§ ACTIVITY
Start with the first line of the data and end with the line that holds "515x470 pixels."; write out each one exactly.

§ SUPPLIED DATA
+ + + +

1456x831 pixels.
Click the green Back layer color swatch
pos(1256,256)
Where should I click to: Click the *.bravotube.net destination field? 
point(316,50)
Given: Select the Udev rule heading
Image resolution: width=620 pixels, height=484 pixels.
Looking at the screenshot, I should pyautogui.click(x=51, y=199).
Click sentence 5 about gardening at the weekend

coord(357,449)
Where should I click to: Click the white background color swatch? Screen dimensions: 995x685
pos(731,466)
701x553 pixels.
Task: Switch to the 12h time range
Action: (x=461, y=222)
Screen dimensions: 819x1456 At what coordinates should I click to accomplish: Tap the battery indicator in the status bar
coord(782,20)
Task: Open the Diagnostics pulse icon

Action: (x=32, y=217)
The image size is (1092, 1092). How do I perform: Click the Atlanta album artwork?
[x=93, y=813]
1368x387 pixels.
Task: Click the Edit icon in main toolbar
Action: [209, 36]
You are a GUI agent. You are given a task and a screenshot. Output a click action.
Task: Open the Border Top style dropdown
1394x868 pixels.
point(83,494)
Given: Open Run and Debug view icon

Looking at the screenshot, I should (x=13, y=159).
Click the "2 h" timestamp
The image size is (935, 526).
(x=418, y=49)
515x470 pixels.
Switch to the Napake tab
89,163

+ + + +

§ ANSWER SECTION
1456x831 pixels.
Click the green Back layer color swatch
pos(1256,256)
Where should I click to: Click the *.bravotube.net destination field? 
point(316,50)
Given: Select the Udev rule heading
Image resolution: width=620 pixels, height=484 pixels.
Looking at the screenshot, I should pyautogui.click(x=51, y=199).
Click sentence 5 about gardening at the weekend

coord(357,449)
Where should I click to: Click the white background color swatch? Screen dimensions: 995x685
pos(731,466)
701x553 pixels.
Task: Switch to the 12h time range
Action: (x=461, y=222)
Screen dimensions: 819x1456 At what coordinates should I click to accomplish: Tap the battery indicator in the status bar
coord(782,20)
Task: Open the Diagnostics pulse icon

Action: (x=32, y=217)
The image size is (1092, 1092). How do I perform: Click the Atlanta album artwork?
[x=93, y=813]
1368x387 pixels.
Task: Click the Edit icon in main toolbar
Action: [209, 36]
You are a GUI agent. You are given a task and a screenshot. Output a click action.
Task: Open the Border Top style dropdown
1394x868 pixels.
point(83,494)
Given: Open Run and Debug view icon

Looking at the screenshot, I should (x=13, y=159).
Click the "2 h" timestamp
The image size is (935, 526).
(x=418, y=49)
515x470 pixels.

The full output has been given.